● Problem statement
Each line in the records below, from the one that contains "You are a GUI" to the one that contains "Where should I", should be reproduced exactly, the first and last included.

(Saved data entries)
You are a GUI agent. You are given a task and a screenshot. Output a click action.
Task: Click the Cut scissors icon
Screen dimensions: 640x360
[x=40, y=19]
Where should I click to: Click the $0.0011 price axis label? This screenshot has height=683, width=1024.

--

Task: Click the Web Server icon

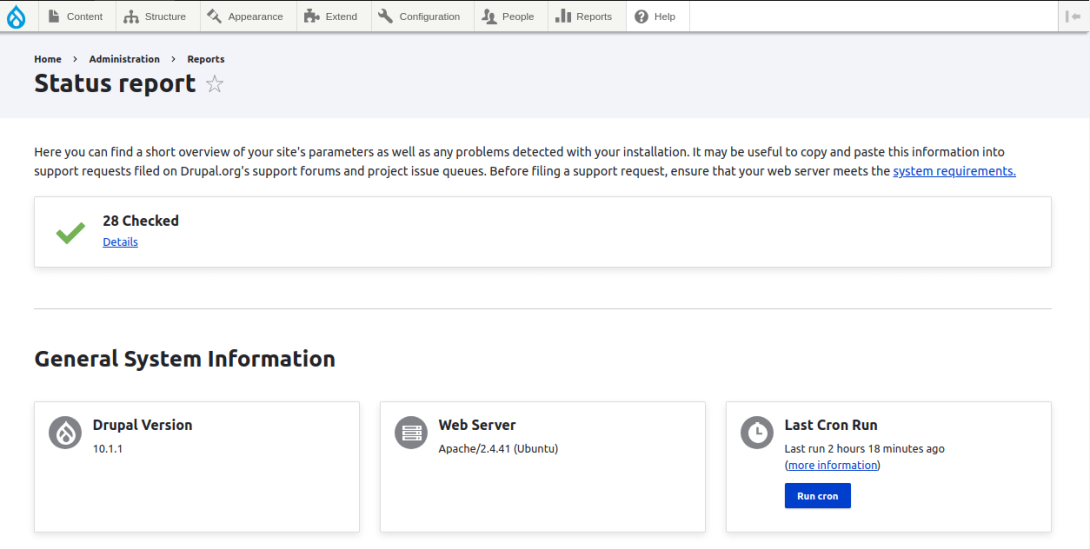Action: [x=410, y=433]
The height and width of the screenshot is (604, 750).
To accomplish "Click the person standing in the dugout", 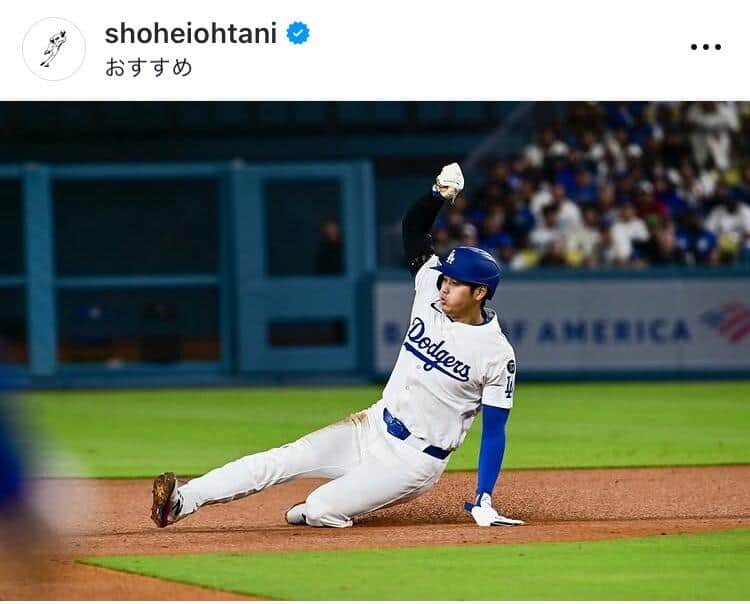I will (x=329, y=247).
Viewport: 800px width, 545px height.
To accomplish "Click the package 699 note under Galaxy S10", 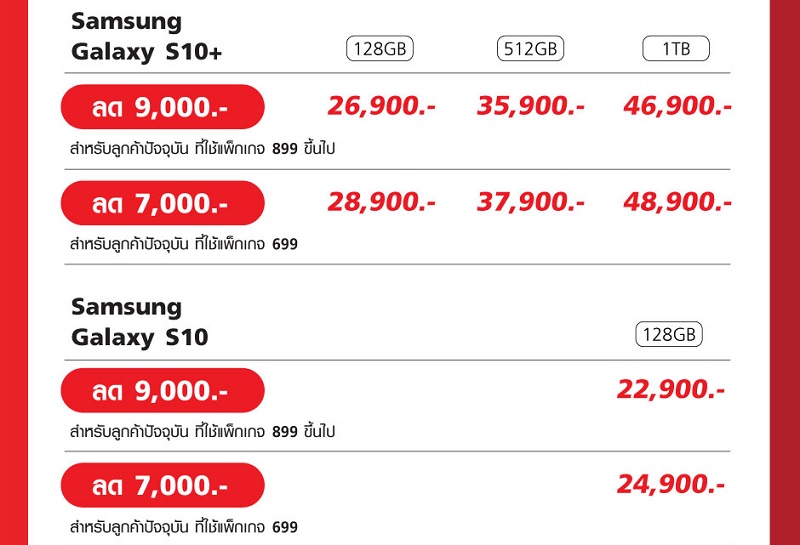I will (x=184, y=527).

--

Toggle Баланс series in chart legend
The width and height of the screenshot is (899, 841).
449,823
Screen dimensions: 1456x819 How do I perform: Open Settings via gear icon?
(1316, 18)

● The answer
You are a GUI agent. You are given a task and a screenshot. Output a click action.
Task: Click the Cut scissors icon
Screen dimensions: 640x360
[x=40, y=19]
Where should I click to: Click the $0.0011 price axis label? This screenshot has height=683, width=1024.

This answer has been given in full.